Giovanni Malagò will den italienischen Fußball umbauen. © ANSA / EMANUELE VALERI
So will der neue Präsident Italiens Fußball umbauen
Der neue Chef des italienischen Fußballverbands, Giovanni Malagò, hat die Verpflichtung eines ausländischen Nationaltrainers und damit ein Novum nicht ausgeschlossen.
23. Juni 2026
Von: dl
Im Gespräch mit der Zeitung La Repubblica sagte der 67-Jährige auf die Frage nach einem Coach für die Squadra Azzurra aus dem Ausland: „Man soll niemals nie sagen.“ Konkreter wurde Malagò nicht. Der erfahrene Sportfunktionär war am Montag auf der FIGC-Mitgliederversammlung zum Verbandschef gewählt worden.

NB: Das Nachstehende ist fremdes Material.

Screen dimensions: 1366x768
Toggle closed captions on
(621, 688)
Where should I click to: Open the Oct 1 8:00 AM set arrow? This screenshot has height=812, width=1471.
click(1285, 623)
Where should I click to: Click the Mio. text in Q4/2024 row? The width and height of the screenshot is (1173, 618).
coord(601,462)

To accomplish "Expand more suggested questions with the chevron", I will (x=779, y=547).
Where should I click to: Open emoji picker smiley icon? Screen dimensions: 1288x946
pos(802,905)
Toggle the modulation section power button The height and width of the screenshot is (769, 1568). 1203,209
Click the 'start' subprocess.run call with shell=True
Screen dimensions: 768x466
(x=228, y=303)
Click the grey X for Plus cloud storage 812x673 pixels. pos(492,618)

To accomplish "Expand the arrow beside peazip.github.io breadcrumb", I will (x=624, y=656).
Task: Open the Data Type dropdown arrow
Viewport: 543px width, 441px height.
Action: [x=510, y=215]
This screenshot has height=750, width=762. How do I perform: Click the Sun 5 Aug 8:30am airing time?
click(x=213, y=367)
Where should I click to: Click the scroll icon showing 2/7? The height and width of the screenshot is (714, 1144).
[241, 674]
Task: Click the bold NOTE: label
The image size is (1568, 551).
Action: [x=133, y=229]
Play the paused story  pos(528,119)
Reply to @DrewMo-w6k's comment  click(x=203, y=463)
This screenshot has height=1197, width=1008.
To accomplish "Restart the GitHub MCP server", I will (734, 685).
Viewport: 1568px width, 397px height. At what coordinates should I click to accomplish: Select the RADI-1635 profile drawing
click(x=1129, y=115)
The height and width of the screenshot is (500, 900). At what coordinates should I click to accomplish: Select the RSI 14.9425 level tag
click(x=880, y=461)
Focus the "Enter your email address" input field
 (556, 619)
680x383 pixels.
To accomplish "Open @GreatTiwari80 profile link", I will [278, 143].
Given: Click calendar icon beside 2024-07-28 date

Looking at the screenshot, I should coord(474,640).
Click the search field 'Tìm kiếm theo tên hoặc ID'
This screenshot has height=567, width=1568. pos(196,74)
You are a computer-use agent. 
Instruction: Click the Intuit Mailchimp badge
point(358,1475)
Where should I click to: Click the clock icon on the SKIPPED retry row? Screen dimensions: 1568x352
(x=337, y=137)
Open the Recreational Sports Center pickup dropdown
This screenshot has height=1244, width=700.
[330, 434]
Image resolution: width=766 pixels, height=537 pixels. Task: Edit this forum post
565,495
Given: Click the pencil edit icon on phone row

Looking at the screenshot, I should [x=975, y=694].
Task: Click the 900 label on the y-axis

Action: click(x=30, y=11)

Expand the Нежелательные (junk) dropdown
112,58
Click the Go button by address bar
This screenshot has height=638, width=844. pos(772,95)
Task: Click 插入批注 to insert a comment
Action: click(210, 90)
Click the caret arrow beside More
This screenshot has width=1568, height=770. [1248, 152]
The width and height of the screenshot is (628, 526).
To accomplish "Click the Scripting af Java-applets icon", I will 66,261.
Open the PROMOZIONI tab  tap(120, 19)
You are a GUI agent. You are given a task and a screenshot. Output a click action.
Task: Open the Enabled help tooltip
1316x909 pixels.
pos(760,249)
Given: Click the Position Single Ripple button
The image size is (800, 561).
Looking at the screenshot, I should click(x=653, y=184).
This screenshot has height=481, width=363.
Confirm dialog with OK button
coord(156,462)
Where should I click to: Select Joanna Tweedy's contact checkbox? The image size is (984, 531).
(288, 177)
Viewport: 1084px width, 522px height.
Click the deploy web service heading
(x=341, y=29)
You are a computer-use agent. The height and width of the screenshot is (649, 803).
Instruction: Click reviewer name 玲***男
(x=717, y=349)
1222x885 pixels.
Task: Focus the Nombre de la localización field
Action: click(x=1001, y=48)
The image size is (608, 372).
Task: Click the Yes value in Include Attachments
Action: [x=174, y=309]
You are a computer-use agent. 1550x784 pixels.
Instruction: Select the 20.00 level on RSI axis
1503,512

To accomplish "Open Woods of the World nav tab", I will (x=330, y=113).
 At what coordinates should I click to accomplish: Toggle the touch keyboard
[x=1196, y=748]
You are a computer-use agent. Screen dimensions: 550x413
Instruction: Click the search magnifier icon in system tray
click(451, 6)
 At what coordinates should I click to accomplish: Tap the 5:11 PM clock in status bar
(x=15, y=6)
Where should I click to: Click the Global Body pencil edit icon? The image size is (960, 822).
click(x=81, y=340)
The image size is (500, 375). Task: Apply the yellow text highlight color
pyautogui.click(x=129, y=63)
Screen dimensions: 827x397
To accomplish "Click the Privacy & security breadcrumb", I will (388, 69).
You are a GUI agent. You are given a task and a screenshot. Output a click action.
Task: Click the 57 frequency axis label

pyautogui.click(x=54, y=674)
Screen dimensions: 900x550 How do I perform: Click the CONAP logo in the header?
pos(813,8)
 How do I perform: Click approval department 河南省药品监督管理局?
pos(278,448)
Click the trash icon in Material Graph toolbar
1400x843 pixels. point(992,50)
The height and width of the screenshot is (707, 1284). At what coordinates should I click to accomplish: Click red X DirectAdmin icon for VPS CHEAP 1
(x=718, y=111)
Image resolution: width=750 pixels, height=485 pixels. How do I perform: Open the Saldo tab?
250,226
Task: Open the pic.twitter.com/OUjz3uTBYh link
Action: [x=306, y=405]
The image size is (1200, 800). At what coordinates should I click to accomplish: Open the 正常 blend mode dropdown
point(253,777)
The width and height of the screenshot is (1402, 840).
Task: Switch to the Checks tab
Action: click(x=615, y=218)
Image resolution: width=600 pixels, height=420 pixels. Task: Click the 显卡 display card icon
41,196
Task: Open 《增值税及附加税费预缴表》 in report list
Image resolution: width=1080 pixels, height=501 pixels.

Malagò soll den italienischen Fußball nach dem jüngsten WM-Qualifikations-Desaster wieder auf Kurs bringen und neu aufstellen. Eine der ersten Aufgaben wird es sein, einen neuen Nationaltrainer zu finden. Der Posten ist derzeit vakant. Nach dem abermaligen Scheitern der Italiener in der WM-Qualifikation im Spiel gegen Bosnien-Herzegowina im März mussten zahlreiche Verantwortliche ihren Platz räumen – Verbandspräsident Gabriele Gravina, Nationaltrainer Gennaro Gattuso sowie Tormann-Legende Gianluigi Buffon als Teamkoordinator.
Mit Maldini und Conte?
Ein ausländischer Cheftrainer wäre in der Geschichte der italienischen Nationalmannschaft eine Ausnahme. Die Azzurri wurden bisher fast ausschließlich von Italienern betreut. Zwar gehörte etwa in den 50er-Jahren der Ungar Lajos Czeizler zeitweise zur technischen Leitung der Auswahl. Einen ausländischen Nationalcoach im heutigen Sinne hatte Italien jedoch noch nie.Antonio Conte könnte als Nationaltrainer zurückkehren. © ANSA / CESARE ABBATE
Hoch gehandelt wird italienischen Medienberichten zufolge ein alter Bekannter: Roberto Mancini, der bereits von 2018 bis 2023 Nationalcoach war, könnte demnach ein Kandidat für den Posten sein. Auf ihn angesprochen, sagte Malagò zur Repubblica aber: „Ich habe nicht mit Roberto gesprochen.“
Auch eine Rückkehr von Antonio Conte als Nationalcoach wird in den Medien gehandelt. Malagò soll den ehemaligen Napoli-Coach gegenüber Mancini bevorzugen. Auch Paolo Maldini könnte ein zentraler Baustein des neuen Projekts rund um die Squadra Azzurra sein. Die Milan-Legende ist als technische Direktor im Gespräch.